Home » Finance Ministry to sanction specified entities for non-compliance to PFM, SIGA Act

Finance Ministry to sanction specified entities for non-compliance to PFM, SIGA Act

Ministry of Finance says it will apply appropriate sanctions and penalties to Specified Entities for non-compliance to the Public Finance Management (PFM) and the State Interest Governance Authority (SIGA) Acts.

The Ministry will further recommend the removal of Governing Boards that flout the Acts.

The Ministry further stated that it would not consider requests for government support from Specified Entities that failed to meet the reporting requirements specified in the PFM Act, PFM Regulations and SIGA Act.

Currently, there are 183 Specified Entities in the Government’s records consisting of 51 State-Owned Enterprises (SOEs), 43 Joint Venture Companies (JVC) and 89 Other State Entities (OSEs).

As of the end of December 2021, only 31 out of 51 SOEs, representing 61 per cent, 22 out of the 89 OSEs representing 25 per cent, and 22 out of 43 JVCs, representing 51 per cent, had submitted audited financial statements for the year 2020 to the Finance Ministry.

Dr John Ampontuah Kumah, Deputy Minister of Finance, speaking on behalf of Mr Ken Ofori-Atta, Minister of Finance at the 2022 Policy and Governance Forum, said the returns on government’s investments from Specified Entities were not positive as expected.

The 2022 Policy and Governance Forum, organised by SIGA and other partners, was on the theme: “Improving the Performance of Specified Entities: Leadership and Technology.”

The Forum, which brought together Board Members of Specified Entities, discussed the operational efficiency and profitability of Specified Entities, expanding the national accounts to include SOEs and JVCs, among other governance issues.

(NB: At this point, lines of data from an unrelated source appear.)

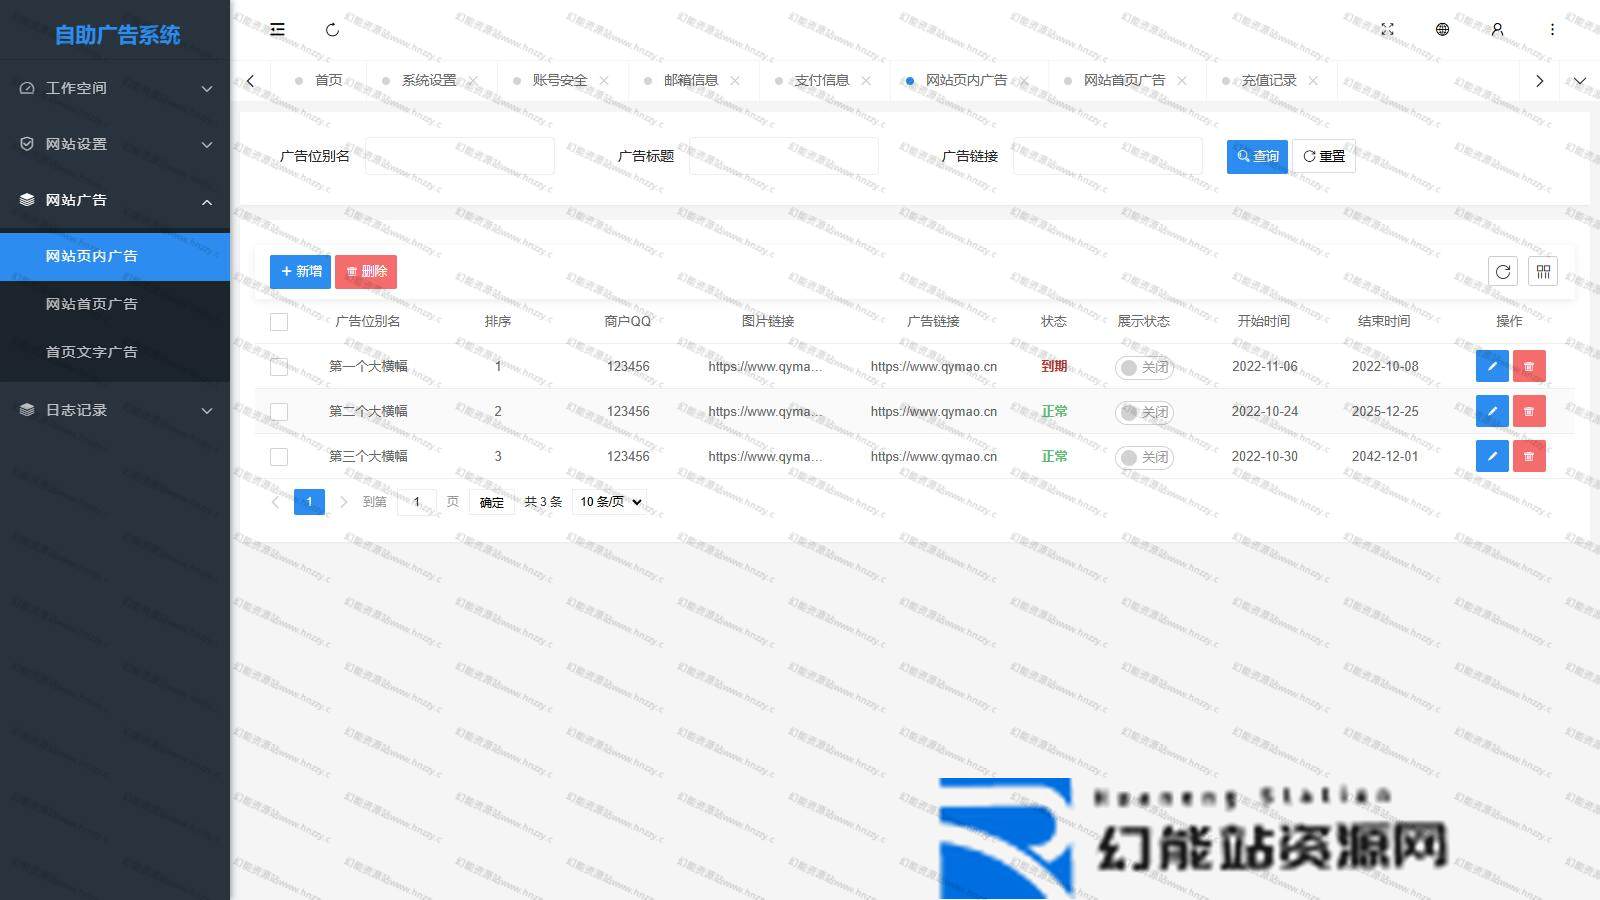
Task: Click the page reload icon in the header
Action: pos(332,30)
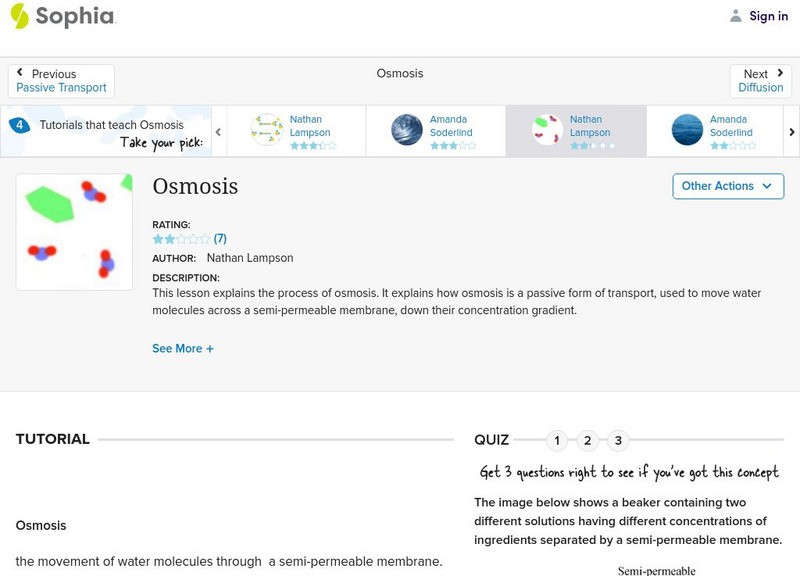
Task: Go to Next lesson Diffusion
Action: coord(761,81)
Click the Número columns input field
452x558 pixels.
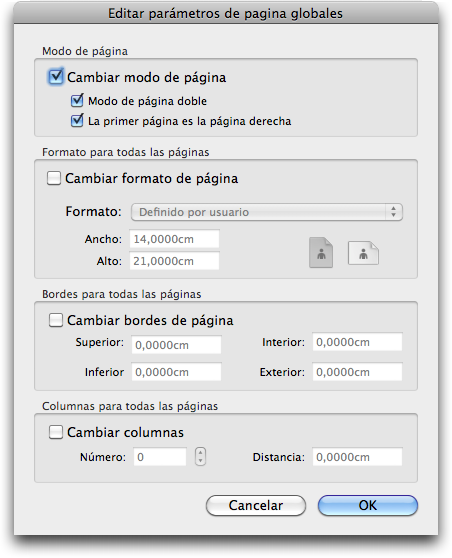pos(160,457)
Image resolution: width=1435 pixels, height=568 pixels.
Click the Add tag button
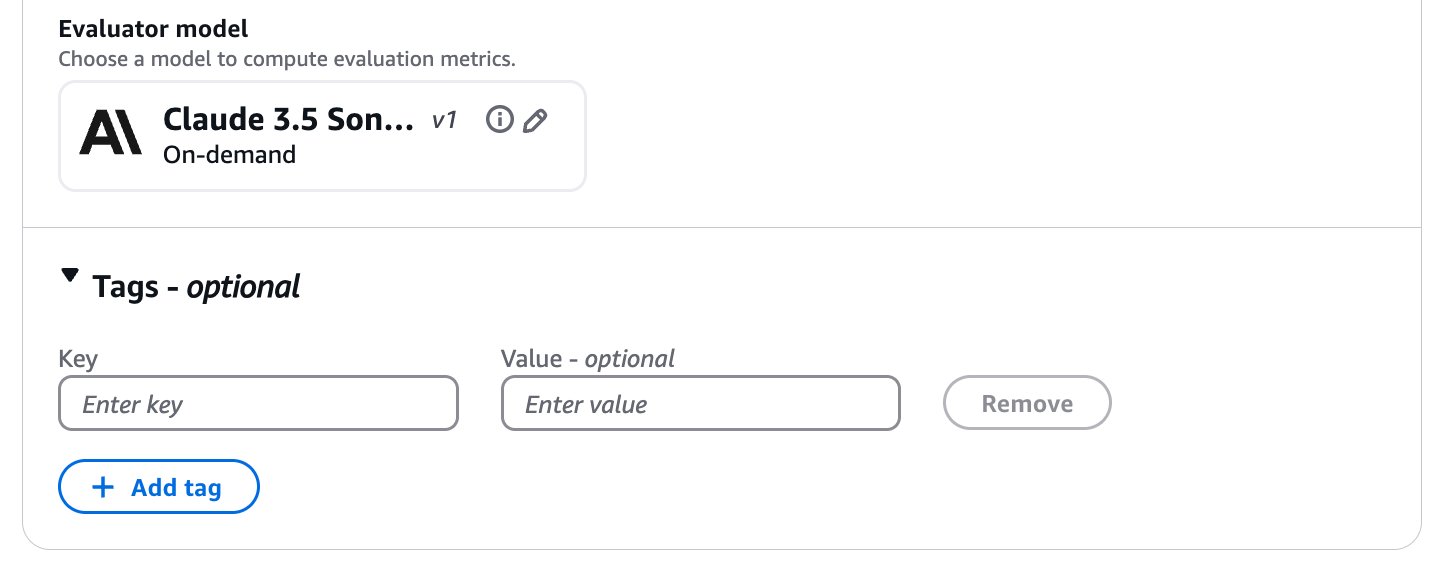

Dr Kumah said the 2020 State Ownership Report Analysis had revealed that the performance of Specified Entities had largely trended downwards.

SOEs, he said, consistently posted aggregate net losses from the 2015 volumes of GH¢2.1 billion to 2020, which recorded an amount of GH¢5.3 billion losses – a compound annual growth of 16.2 per cent.

Among the 44 SOEs and 16 JVCs scored in the draft 2020 SOEs report, 50 per cent of SOEs and 63 per cent JVCs reported losses, and of the 56 SOEs covered, 34 per cent also posted deficits.

The Deputy Finance Minister said it was regrettable that while Specified Entities, especially SOEs, held significant assets, their performance and effectiveness left much to be desired.

Therefore, he said, in the short to medium term, the Government expected to implement a financing policy to Specified Entities, particularly to SOEs, OSEs.

The financial policy, he said, was anchored on three main principles; requirement for specified entities to operate on the strengths of their balance sheet, capitalisation of new specified entities to be funded only through the sale of non-strategic assets and not drawn from task revenue added to the public debt.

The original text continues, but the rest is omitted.